Il y a plusieurs conditions à respecter pour pouvoir souscrire un contrat (CESR) : une demande d’un employeur qui souhaite confier au volontaire des activités dans la réserve ne le mettant pas en conflit d’intérêt, avoir moins de 71 ans et être en bonne santé (nous discutons avec le CSRM pour assouplir ces conditions en appliquant un SIGYCOP tenant compte de l’âge et de l’emploi…)

Vis-à-vis de son employeur « civil », un réserviste a droit à au moins 5 jours de disponibilité par an (congés exceptionnels). On observe couramment une tolérance de 15-20 voire 30 jours dans certaines entreprises partenaires des armées.

La CAIA : Que dire à un cadre de la DGA ayant des besoins d’expertise fonctionnelle ou technique dans son service ?
Plutôt que de faire appel à des consultants onéreux prenez et faites travailler des réservistes ! Beaucoup de chefs de services sont restés en retrait à cause d’une malheureuse opération de gel du budget des réservistes en 2013 car on craignait des dépassements sur le Titre II. Cela est complètement dépassé, et au contraire, c’est votre intérêt d’en prendre : ils ne font pas partie des effectifs, ne coûtent rien de plus à l’employeur direct que les frais de déplacement, et sont faciles à embaucher comme à débaucher ! C’est comme du vacataire que vous selectionnez. J’aimerais que cela permette à de nombreux OCA de rester en lien et de faire bénéficier la DGA de toute leur expertise ! Cela coûte néanmoins au titre II de la DGA et il faut veiller au niveau et à la valeur ajoutée des activités demandées.

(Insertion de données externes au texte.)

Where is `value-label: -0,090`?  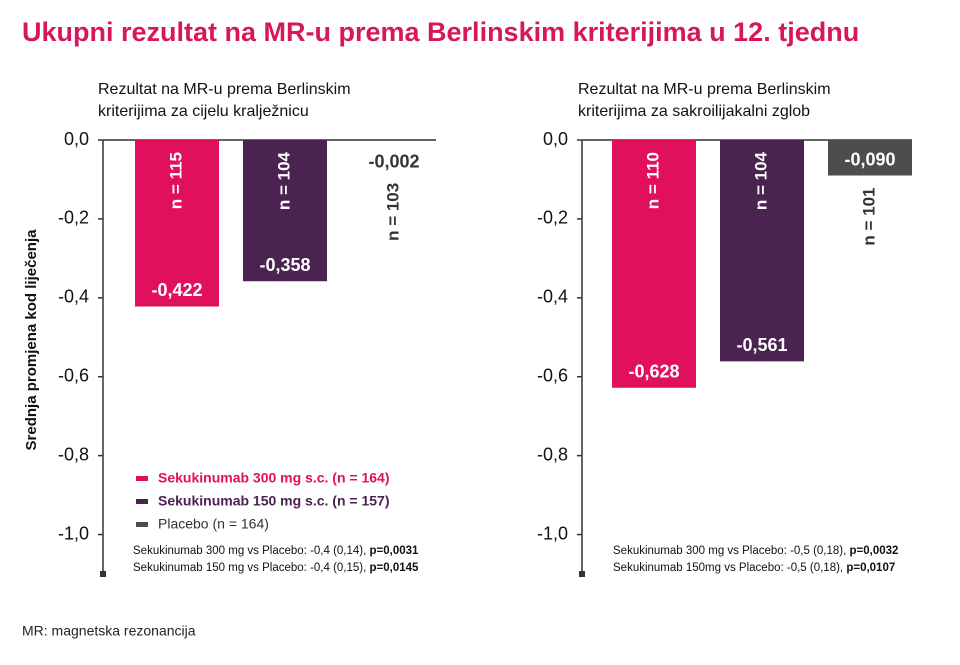 value-label: -0,090 is located at coordinates (870, 159).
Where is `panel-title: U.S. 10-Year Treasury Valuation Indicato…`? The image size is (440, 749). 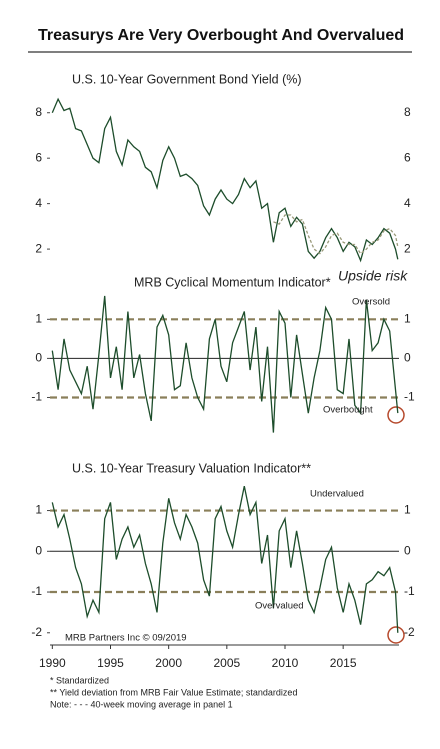 panel-title: U.S. 10-Year Treasury Valuation Indicato… is located at coordinates (192, 468).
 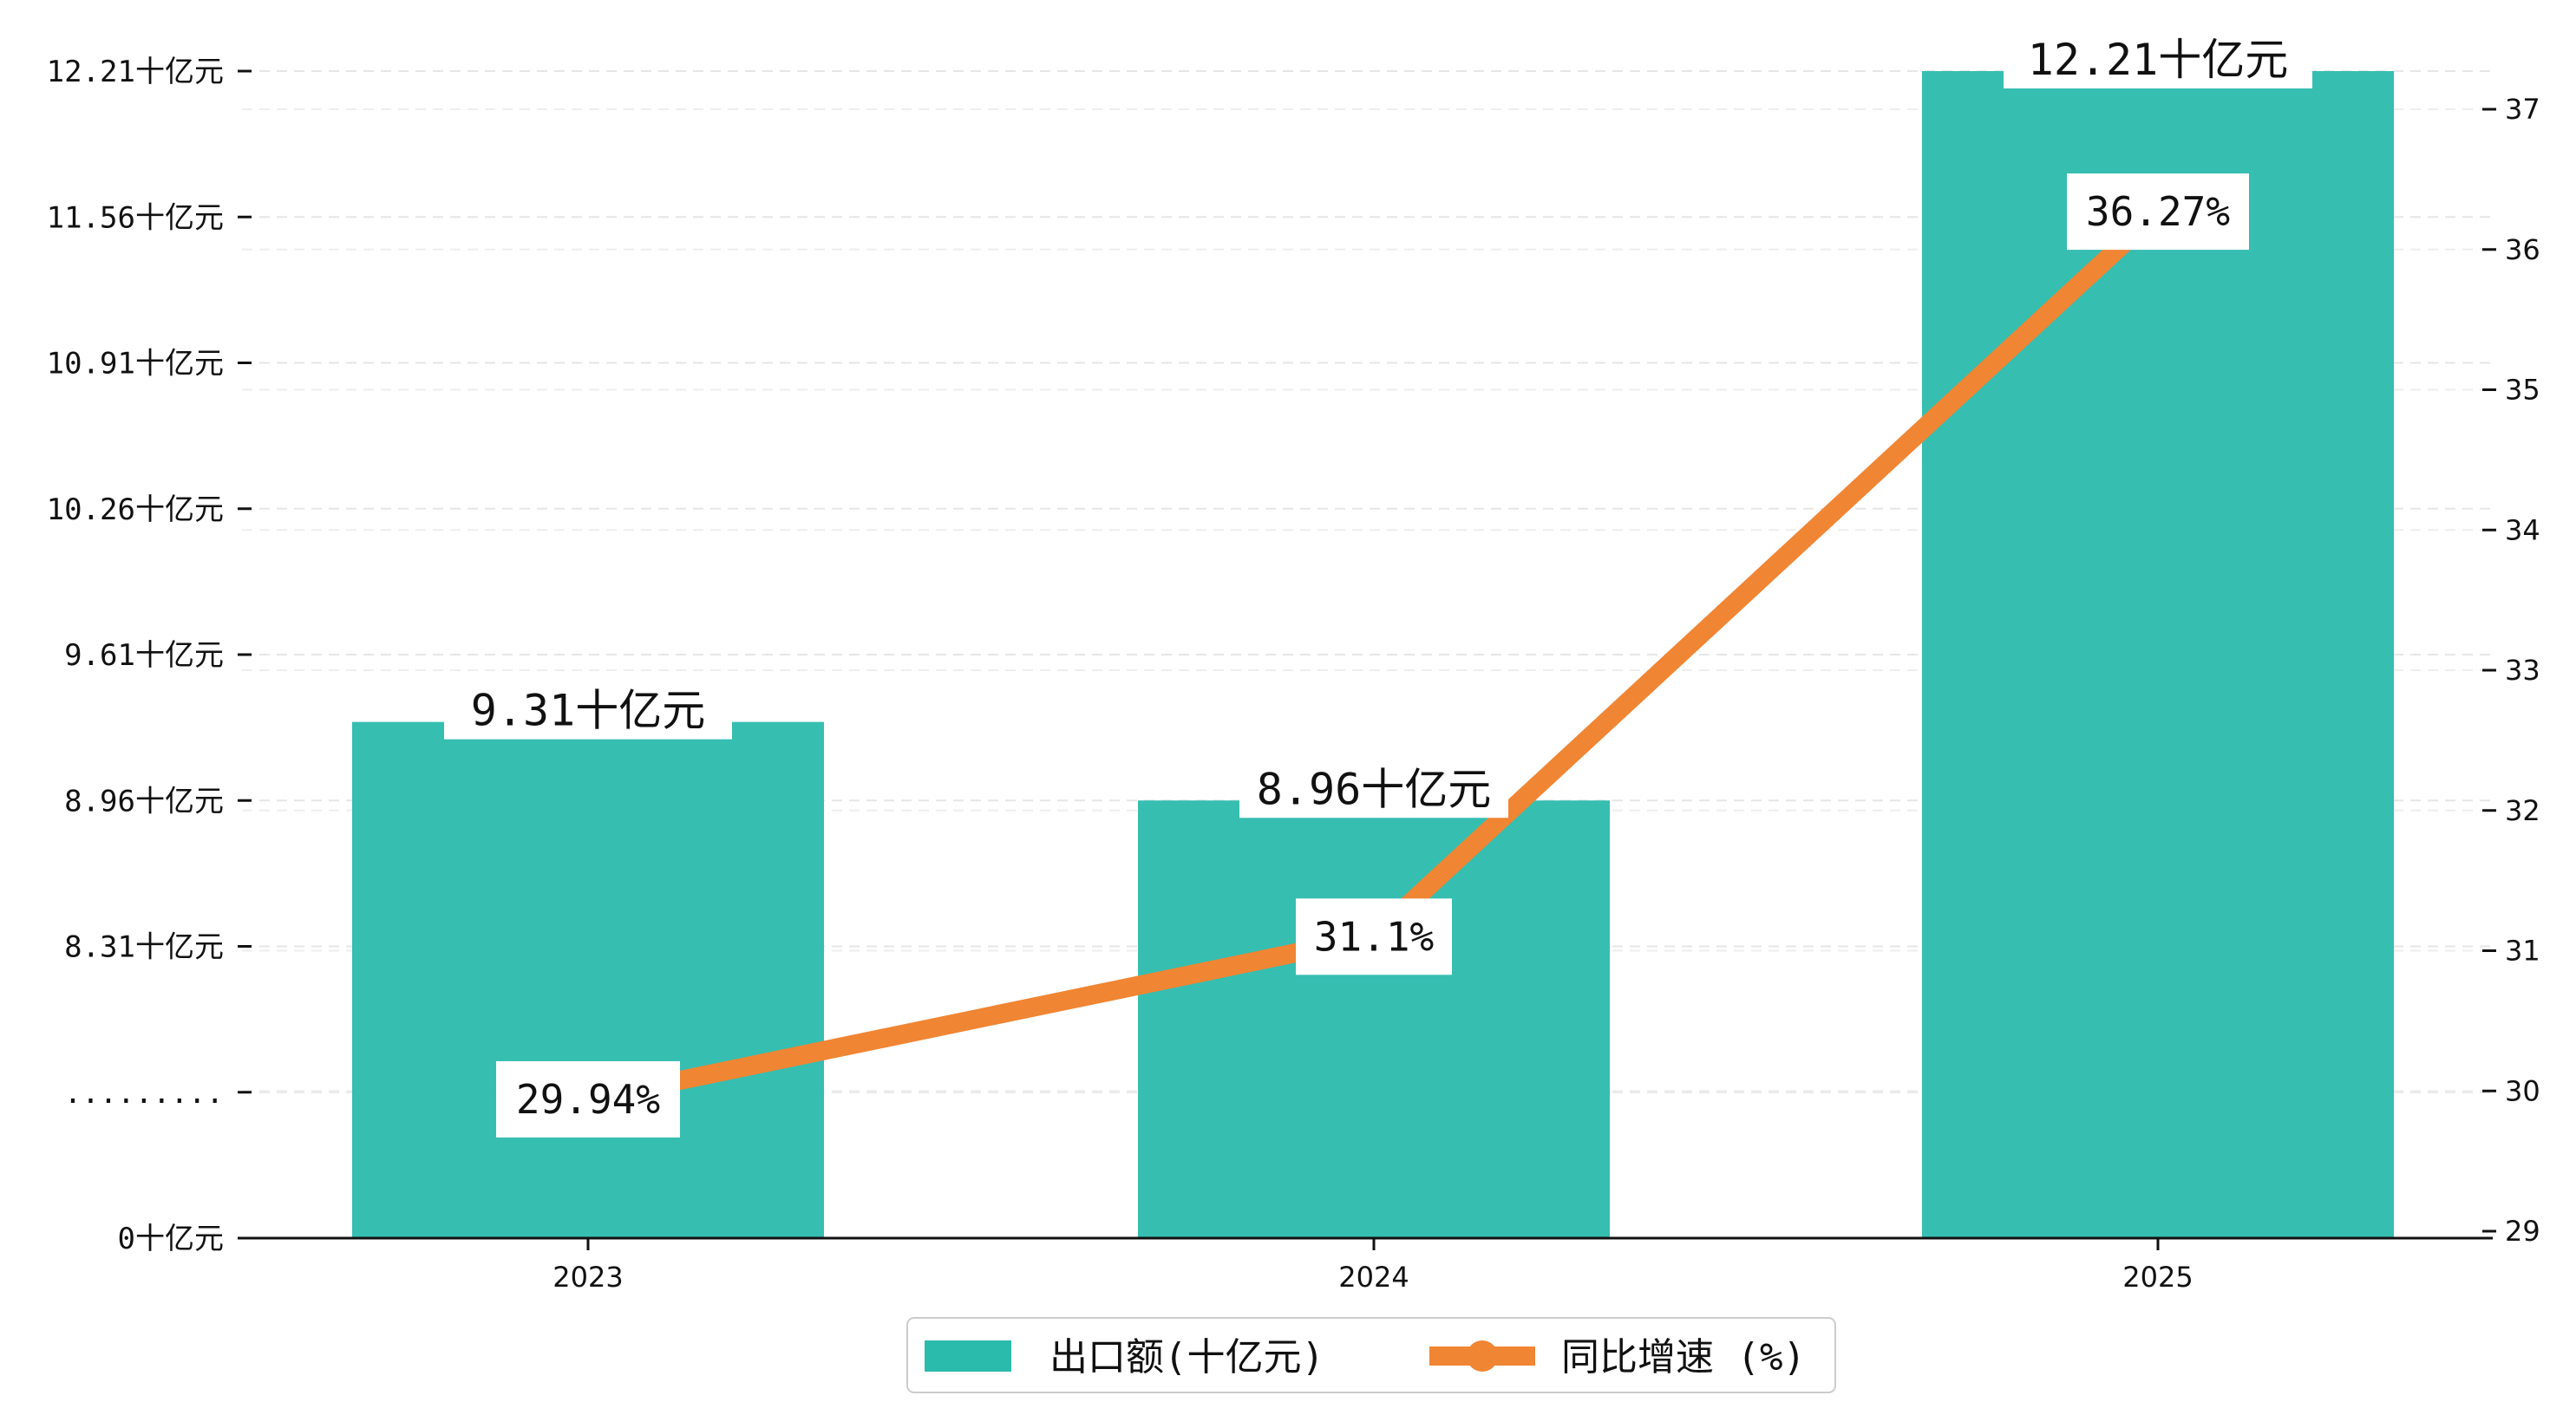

La CAIA : Finalement, ce serait un peu un moyen d’endosser le rôle de Jack Ryan dans les romans de Tom Clancy…
Je ne voudrais pas trop faire rêver, et même si certains réservistes auront « à en connaître », ce ne seront jamais des agents de renseignements et tous ne finiront pas président des Etats-Unis. Par contre, la réserve, c’est aussi une communauté au sein de laquelle on peut faire des rencontres enrichissantes et inattendues. Cette communauté est réunie trois fois par an pour un cycle de conférences et de visites sur une thématique annuelle déf nie par le délégué aux réserves. D’autres activités sont également organisées par l’AORCA. La dernière en date a eu lieu à l’IRCGN à Pontoise lors de laquelle le premier trophée « Norbert Fargère » a été remis à l’IGA Claude Chenuil.